Employers must distinguish between workplace conditions, individual factors
To limit mental health problems in the workplace, employers need to understand the distinctions between workplace-related and individual factors.
That was one conclusion of a comprehensive study that took an in-depth examination of the factors behind mental health problems in the workplace.
The SALVEO study was conducted by researchers at the Université de Montréal, with collaboration from researchers at Concordia University in Montreal and Université Laval in Quebec City.
Researchers spent two years surveying more than 2,100 workers at 63 different companies. They examined 30 different factors, including work schedules, workloads, management policies, supervision styles, married and family life, alcohol consumption and self-esteem. The factors were all things that have been identified as triggers or inhibitors in psychological distress, depression or burnout.
Results from the study were discussed in a new Standard Life publication entitled Improving Workplace Mental Health : Considering Individual and Organizational Factors in a Comprehensive, Integrated Approach to Prevention.
The key finding in the study was that individual factors play a role in depression and mental health problems, and employers must distinguish the individual factors from the workplace ones.
“Psychological distress, depression and burnout are in part related to workplace conditions. But it is now clear that individual factors also play a role — to varying degrees — when one or another of these mental health problems appears,” said Pierre Durand of the Université de Montréal's School of Industrial Relations, and one of the researchers who led the SALVEO Study.
“We discovered that certain factors may have a direct impact on the incidence of depression, for example, but these same factors may have no impact on the incidence of burnout,” said Alain Marchand, a Université de Montréal researcher who co-led the study. “This is why precise diagnoses are so important. They enable companies to deal more effectively with problems that are specific to their organizations in order to optimize the health and wellness programs they put in place to improve their employees' mental health.”
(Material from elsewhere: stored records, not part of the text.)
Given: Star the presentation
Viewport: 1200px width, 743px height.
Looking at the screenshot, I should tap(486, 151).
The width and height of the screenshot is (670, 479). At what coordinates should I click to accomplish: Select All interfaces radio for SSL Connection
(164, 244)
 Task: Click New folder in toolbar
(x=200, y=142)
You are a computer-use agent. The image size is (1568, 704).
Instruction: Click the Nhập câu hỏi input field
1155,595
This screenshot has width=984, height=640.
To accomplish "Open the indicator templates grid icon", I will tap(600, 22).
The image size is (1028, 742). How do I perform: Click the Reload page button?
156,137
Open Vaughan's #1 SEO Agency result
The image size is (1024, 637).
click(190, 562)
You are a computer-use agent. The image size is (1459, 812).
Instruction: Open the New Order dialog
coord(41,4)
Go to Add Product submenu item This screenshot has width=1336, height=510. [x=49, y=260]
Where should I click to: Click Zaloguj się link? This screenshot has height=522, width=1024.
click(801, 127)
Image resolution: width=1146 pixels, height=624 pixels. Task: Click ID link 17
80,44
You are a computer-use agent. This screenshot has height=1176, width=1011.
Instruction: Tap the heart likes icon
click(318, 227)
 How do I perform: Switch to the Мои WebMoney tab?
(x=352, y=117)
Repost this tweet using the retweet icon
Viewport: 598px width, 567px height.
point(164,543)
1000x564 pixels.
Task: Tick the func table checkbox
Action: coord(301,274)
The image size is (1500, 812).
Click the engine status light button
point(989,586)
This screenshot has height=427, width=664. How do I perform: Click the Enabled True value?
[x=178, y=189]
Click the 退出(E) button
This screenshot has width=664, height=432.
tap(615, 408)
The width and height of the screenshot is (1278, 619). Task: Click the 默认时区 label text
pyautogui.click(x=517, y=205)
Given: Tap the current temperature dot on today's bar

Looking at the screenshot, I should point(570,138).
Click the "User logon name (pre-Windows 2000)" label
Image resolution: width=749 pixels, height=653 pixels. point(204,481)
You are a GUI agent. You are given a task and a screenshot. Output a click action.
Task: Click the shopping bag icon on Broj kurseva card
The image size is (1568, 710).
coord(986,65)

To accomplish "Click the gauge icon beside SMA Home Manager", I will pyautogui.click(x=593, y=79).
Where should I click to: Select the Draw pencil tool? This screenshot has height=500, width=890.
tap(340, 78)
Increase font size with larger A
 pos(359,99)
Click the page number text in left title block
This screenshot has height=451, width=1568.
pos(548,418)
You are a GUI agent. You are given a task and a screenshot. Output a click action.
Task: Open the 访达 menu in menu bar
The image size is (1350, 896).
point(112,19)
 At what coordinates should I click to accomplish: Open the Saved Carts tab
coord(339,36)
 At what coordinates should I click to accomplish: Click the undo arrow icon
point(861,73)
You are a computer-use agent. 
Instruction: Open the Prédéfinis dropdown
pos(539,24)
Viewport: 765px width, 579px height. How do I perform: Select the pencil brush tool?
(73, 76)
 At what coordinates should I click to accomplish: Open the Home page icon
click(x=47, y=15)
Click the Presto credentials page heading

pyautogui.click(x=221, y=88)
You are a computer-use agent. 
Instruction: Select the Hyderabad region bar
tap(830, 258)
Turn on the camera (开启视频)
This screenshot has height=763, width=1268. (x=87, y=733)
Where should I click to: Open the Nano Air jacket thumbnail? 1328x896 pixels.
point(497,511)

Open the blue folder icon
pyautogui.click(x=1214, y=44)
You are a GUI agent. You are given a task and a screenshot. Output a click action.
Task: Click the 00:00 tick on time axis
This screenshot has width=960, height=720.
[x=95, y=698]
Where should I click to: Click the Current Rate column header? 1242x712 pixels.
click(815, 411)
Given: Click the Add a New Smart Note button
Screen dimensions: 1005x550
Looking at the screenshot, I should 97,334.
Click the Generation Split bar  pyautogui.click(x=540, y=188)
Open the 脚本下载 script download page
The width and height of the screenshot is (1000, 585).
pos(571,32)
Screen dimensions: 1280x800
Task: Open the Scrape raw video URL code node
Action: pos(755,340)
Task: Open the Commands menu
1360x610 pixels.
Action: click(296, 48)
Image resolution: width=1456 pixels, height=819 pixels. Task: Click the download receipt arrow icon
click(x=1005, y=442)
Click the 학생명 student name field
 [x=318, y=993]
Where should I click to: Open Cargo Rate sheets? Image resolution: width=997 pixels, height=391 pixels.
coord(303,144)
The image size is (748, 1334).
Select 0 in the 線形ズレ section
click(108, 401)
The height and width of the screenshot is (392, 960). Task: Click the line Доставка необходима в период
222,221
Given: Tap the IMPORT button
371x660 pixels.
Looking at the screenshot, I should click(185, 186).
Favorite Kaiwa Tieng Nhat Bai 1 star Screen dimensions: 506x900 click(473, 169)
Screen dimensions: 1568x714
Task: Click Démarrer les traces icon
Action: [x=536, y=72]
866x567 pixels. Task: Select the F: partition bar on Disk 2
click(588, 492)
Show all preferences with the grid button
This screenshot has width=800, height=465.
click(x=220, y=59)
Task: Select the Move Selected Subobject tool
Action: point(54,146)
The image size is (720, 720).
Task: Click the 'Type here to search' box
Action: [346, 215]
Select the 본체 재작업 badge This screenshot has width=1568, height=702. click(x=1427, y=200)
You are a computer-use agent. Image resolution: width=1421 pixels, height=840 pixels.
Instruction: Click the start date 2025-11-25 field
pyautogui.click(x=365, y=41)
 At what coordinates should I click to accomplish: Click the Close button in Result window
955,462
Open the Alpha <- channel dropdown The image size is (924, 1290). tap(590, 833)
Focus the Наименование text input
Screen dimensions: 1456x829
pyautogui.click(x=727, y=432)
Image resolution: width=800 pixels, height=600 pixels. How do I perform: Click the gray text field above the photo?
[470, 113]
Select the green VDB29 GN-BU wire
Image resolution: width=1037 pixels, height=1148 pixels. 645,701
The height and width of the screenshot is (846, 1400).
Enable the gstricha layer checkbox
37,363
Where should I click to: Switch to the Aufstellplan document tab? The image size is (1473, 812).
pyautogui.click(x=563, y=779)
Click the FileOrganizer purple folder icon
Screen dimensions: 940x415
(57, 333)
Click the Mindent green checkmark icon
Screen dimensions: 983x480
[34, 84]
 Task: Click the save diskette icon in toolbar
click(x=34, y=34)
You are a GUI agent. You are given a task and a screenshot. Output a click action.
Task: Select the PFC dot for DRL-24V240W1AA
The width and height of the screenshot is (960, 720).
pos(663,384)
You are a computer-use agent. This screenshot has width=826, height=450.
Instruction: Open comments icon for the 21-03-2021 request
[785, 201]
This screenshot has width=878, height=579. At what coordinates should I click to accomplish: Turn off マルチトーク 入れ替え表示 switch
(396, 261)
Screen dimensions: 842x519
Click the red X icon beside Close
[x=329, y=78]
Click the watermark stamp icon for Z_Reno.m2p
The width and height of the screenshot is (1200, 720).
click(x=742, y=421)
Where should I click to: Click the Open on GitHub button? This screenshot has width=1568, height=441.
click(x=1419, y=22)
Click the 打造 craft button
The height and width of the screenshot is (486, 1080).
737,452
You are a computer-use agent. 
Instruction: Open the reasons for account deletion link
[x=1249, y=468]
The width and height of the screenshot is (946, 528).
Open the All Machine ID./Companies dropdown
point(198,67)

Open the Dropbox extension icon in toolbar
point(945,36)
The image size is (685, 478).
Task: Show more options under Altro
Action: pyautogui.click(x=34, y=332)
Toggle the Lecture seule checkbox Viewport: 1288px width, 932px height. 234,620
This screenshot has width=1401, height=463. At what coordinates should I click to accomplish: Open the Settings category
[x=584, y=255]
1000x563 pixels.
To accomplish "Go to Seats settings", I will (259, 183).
“These results are quite valuable in terms of targeting health and wellness programs in the workplace,” said Virginie Gosselin, senior consultant of health and wellness at Standard Life Canada. “By taking a more in-depth look at the mental health problems which are most prevalent in any given workplace, we can introduce programs that specifically target the factors or triggers directly related to psychological distress, for example, and improve the impact of these programs on health.”